Tokenization Market Could Hit $30 Trillion
Halborn CEO Jacques Boschung projects the tokenized assets market will grow from $22 billion in 2025 to as much as $30 trillion by 2034. He called tokenization the “third digital revolution in finance,” but noted adoption is still early, citing one large bank client that had only a single smart contract.

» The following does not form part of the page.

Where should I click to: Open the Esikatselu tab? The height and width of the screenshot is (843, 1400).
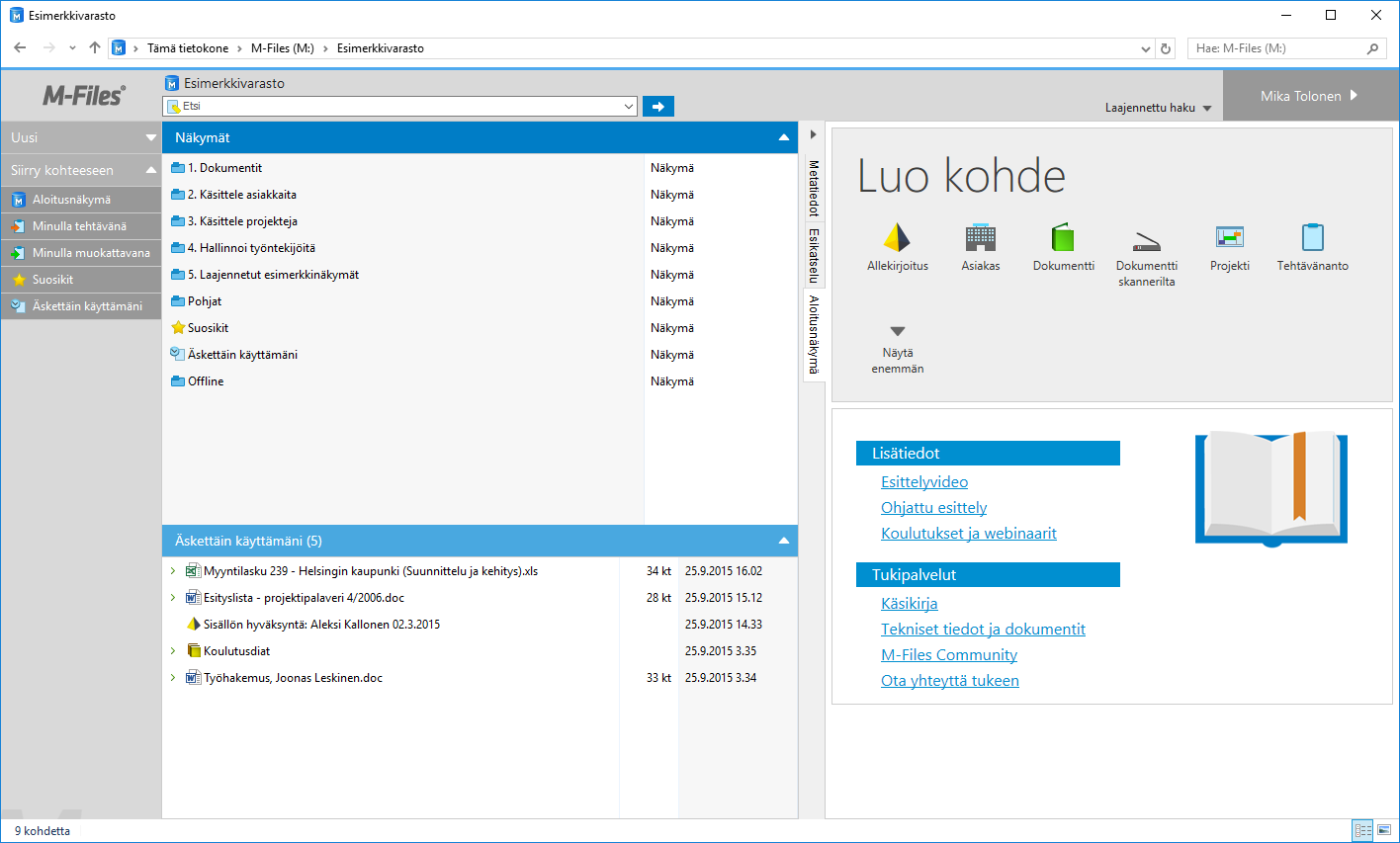pyautogui.click(x=814, y=255)
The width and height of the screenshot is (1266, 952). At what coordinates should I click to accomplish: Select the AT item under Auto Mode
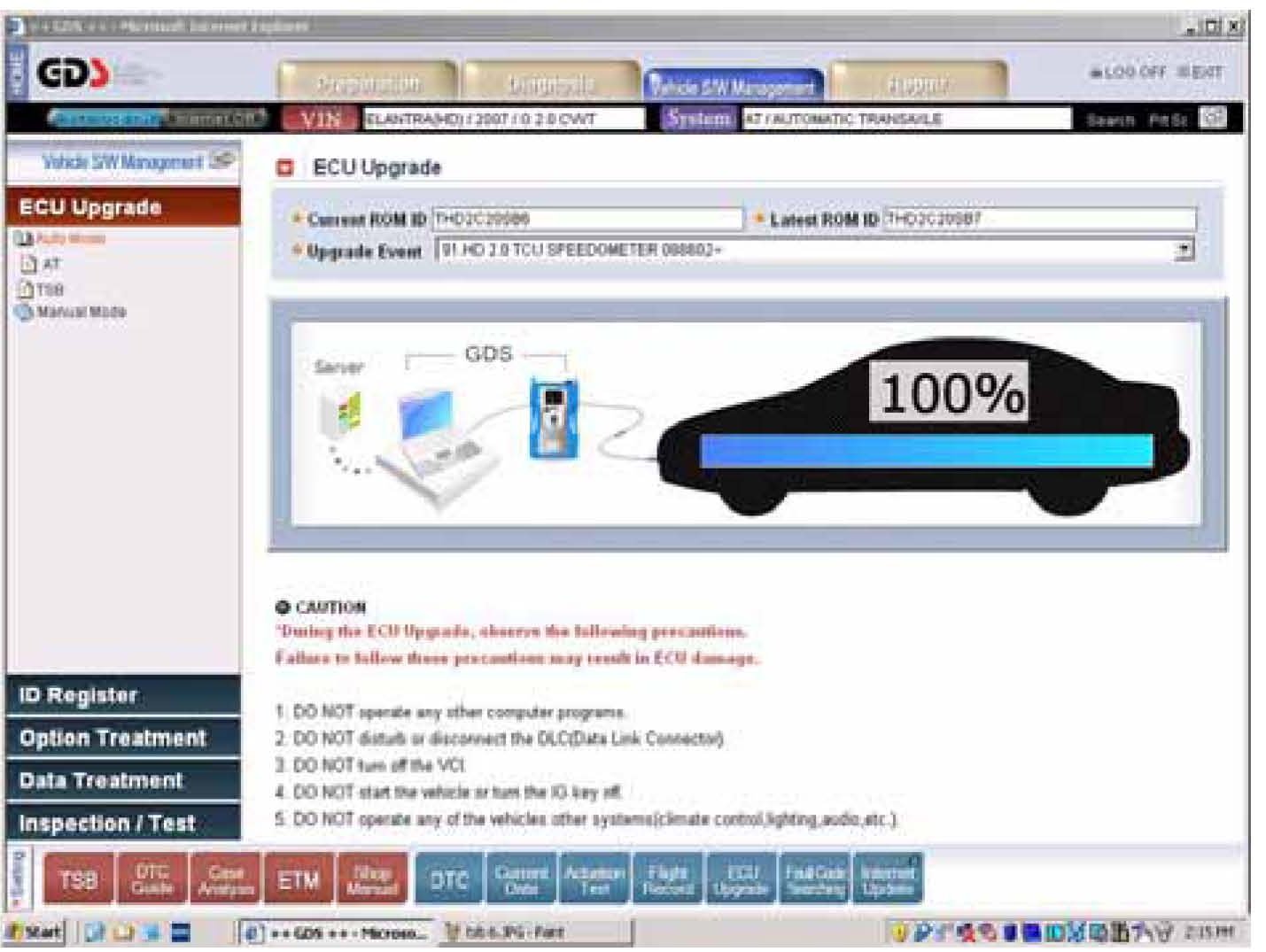coord(51,264)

Forecasts from other financial heavyweights echo this bullish sentiment. Boston Consulting Group (BCG) projects the market for tokenized assets could reach $16 trillion by 2030, while more conservative estimates from McKinsey place the figure between $2 trillion and $4 trillion. Ripple and BCG also collaborated on a report predicting an $18.9 trillion market by 2033. The on-chain real-world asset (RWA) market stood at approximately $36 billion as of November 2025, with private credit and tokenized U.S. Treasurys being the largest non-stablecoin categories. This represents significant growth from a market valued at just a few billion dollars in the preceding years. Major financial institutions are actively entering the space, signaling a significant shift. BlackRock launched its BUIDL fund on the Ethereum network in March 2024, while JPMorgan, Goldman Sachs, BNY Mellon, and HSBC are all developing their own tokenization platforms and pilots for assets like money market funds and bonds. BlackRock's USD Institutional Digital Liquidity Fund (BUIDL) invests in cash, U.S. Treasury bills, and repurchase agreements, aiming to maintain a stable $1 token value while distributing dividends directly to investors' wallets on the blockchain. Beyond financial instruments, tokenization is being applied to a wide range of illiquid assets. Real estate, fine art, commodities like gold, and private equity are all being converted into digital tokens to allow for fractional ownership and increased liquidity. The primary drivers behind this push are the potential for enhanced liquidity in traditionally stagnant markets, lower transaction costs, and faster settlement times. Widespread tokenization could lead to annual savings of $20 billion in global clearing and settlement costs alone. However, significant hurdles remain. The industry is still navigating regulatory uncertainty, the need for robust institutional-grade infrastructure, and solving for challenges like low secondary market liquidity for many existing RWA tokens.